Há uma questão técnica que pode mudar tudo na disputa pelo ativo da Copasa: o desenho do processo de privatização. O modelo em discussão prevê a entrada de um investidor de referência, que pode adquirir cerca de 30% da companhia, além da venda de uma parcela das ações ao mercado como parte da oferta de privatização.

O problema está na transição entre as duas fases. Se o mercado, na segunda etapa, topar pagar mais pelas ações do que o preço acordado na primeira, o governo teria a prerrogativa de tirar o acionista de referência da jogada e vender tudo para o mercado.

Para os interessados, o risco é claro: entrar na primeira fase, precificar a empresa, animar o mercado. Porém, acabar excluído da estrutura acionária por consequência do próprio sucesso.

“Se for assim, eu não tenho nenhum estímulo para colocar minha oferta na primeira fase do leilão”, resumiu Márcio Santiago, sócio da Araújo Fontes, especialista em fusões e aquisições nos setores de energia e infraestrutura. “O acionista de referência pode precificar e dar um tiro no próprio pé”, complementou Santiago.

Privatização da Copasa foi uma das bandeiras do ex-governador de Minas Gerais, Romeu Zema.

A saída que os candidatos estão pedindo ao governo é a inclusão de um mecanismo chamado “right to match”, que se refere à possibilidade de igualar o preço que o mercado oferecer na segunda fase. Assim, mesmo que as ações valorizem após o anúncio de um comprador estratégico robusto, esse comprador teria a chance de cobrir o preço e manter sua posição.

O edital final, aguardado a qualquer momento, ainda não tem confirmação de que essa cláusula seja incluída. O modelo foi desenhado justamente para corrigir uma crítica que o governo de São Paulo sofreu na privatização da Sabesp. No processo, a Equatorial comprou 15% das ações a R$ 67 por ação.

O mercado foi tão bem que, quando o governo foi vender os outros 17%, a ação já estava a R$ 75, mas o estado foi obrigado a vender ao mesmo preço de R$ 67. “O governo Tarcísio foi criticado por ter deixado dinheiro na mesa”, lembrou Santiago.

O governo de Minas Gerais quer evitar a mesma crítica, mas o desafio é encontrar um formato que proteja o caixa do estado sem espantar os compradores. Há um parâmetro claro de que o negócio vale a pena: a ação da Copasa estava a R$ 23,42 há um ano e no último dia 23, era negociada a R$ 55,48, praticamente o dobro.

A valorização reflete o anúncio da privatização, melhorias no marco regulatório estadual e mudanças recentes na metodologia de cálculo tarifário e no reconhecimento de investimentos pela Agência Reguladora de Serviços de Abastecimento de Água e de Esgotamento Sanitário do Estado de Minas Gerais (Arsae-MG).

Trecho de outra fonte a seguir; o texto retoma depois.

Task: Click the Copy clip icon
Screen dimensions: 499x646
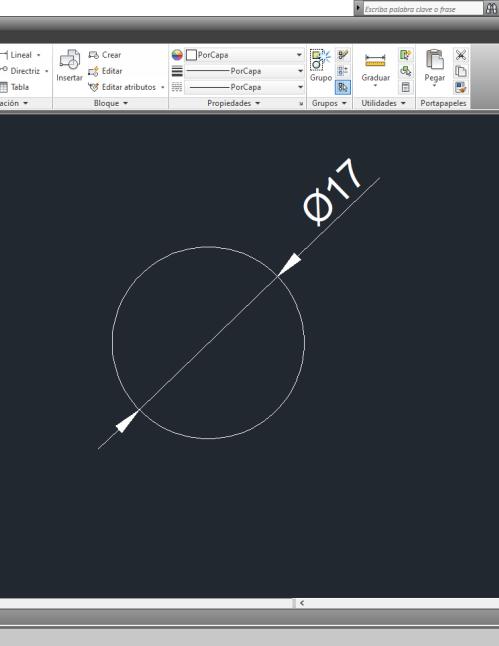Action: [x=461, y=71]
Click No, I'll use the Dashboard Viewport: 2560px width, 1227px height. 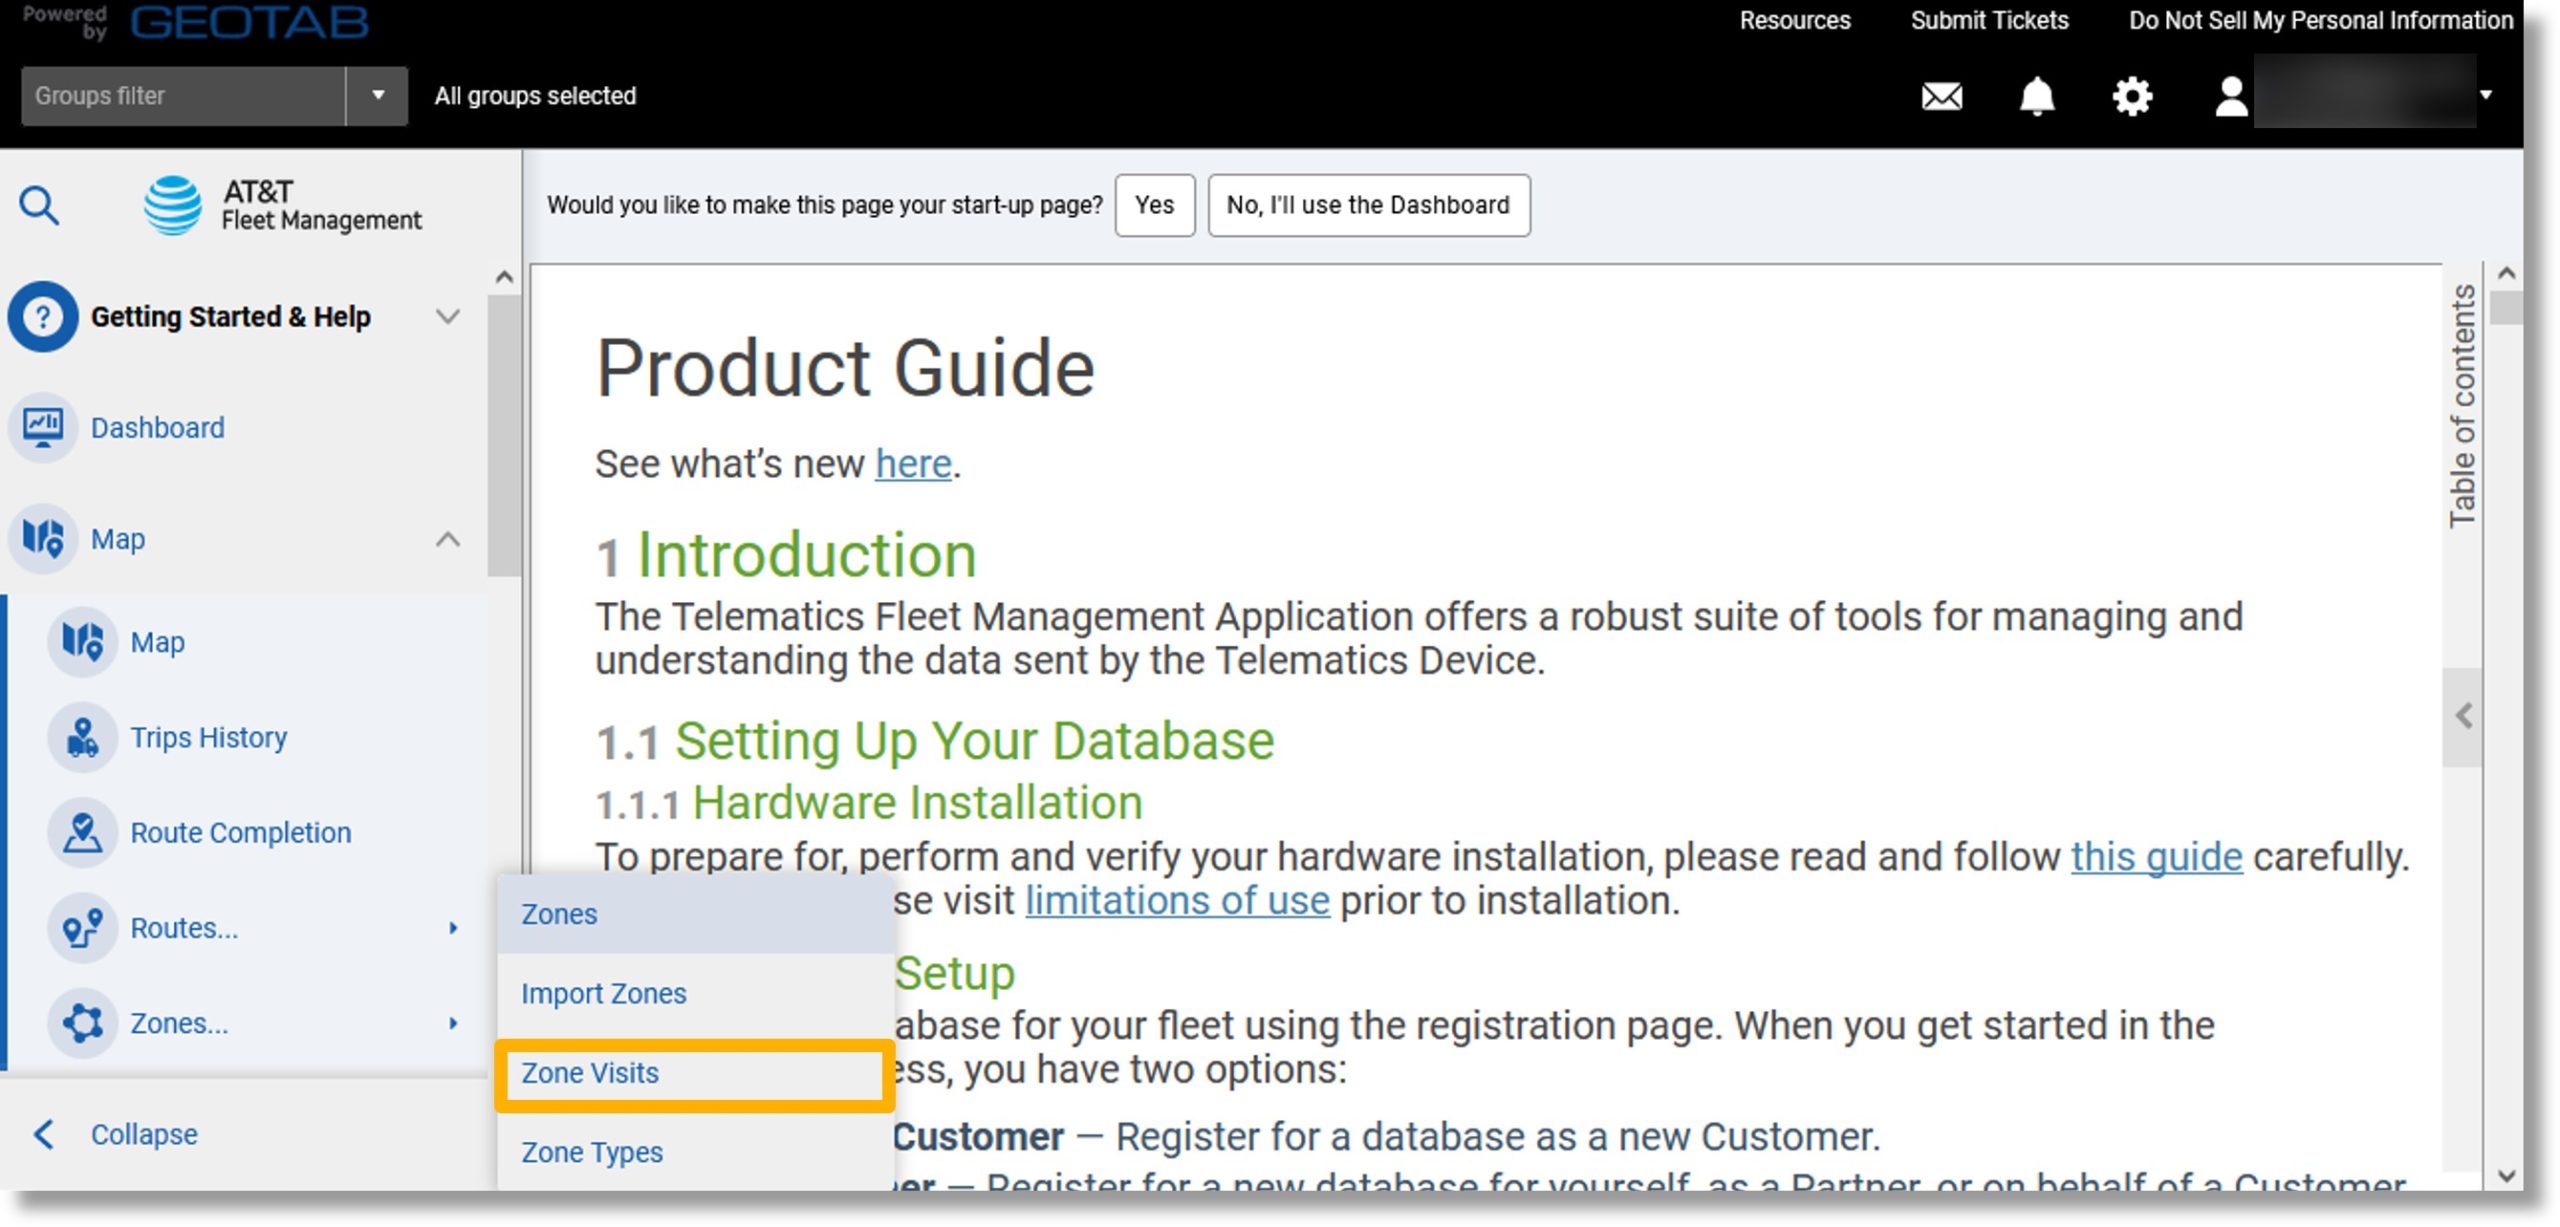1368,204
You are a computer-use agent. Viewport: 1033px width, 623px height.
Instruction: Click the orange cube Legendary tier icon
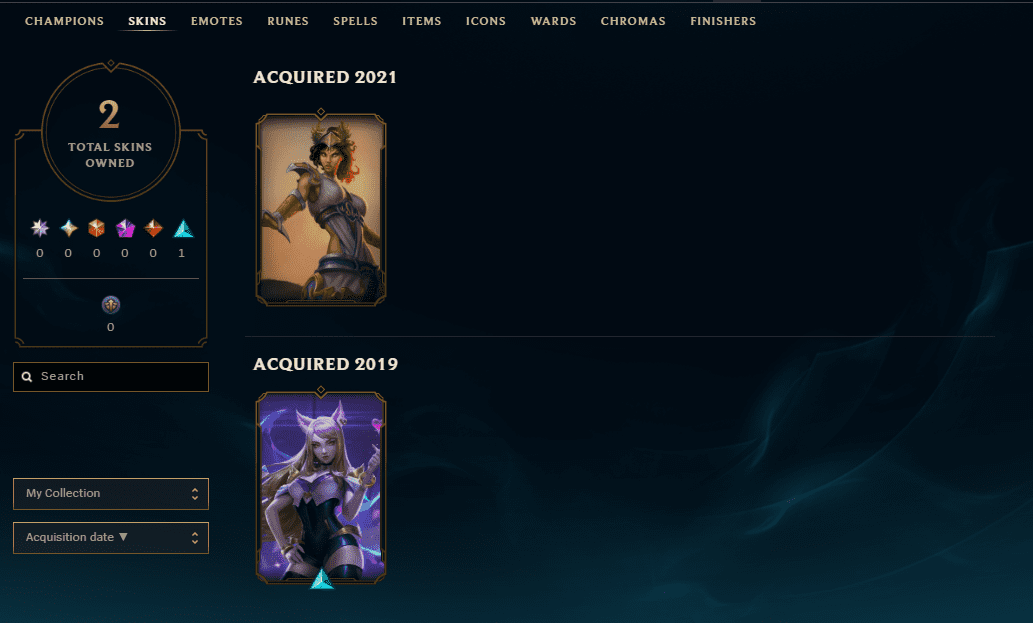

O governo mineiro confirmou, em resposta enviada à Gazeta do Povo, que os recursos obtidos com a privatização serão destinados ao pagamento da dívida do estado com a União, no âmbito do Programa de Pleno Pagamento de Dívidas dos Estados (Propag).

A privatização da Copasa é uma promessa de campanha de duas eleições seguidas do ex-governador de Minas Gerais, Romeu Zema (Novo), que deixou o cargo para disputar a Presidência da República. A conclusão do processo em ano eleitoral reforça o peso político da medida.

A BRK Ambiental e a Veolia não responderam aos contatos da Gazeta do Povo até a publicação desta reportagem. O espaço segue aberto para manifestação das empresas.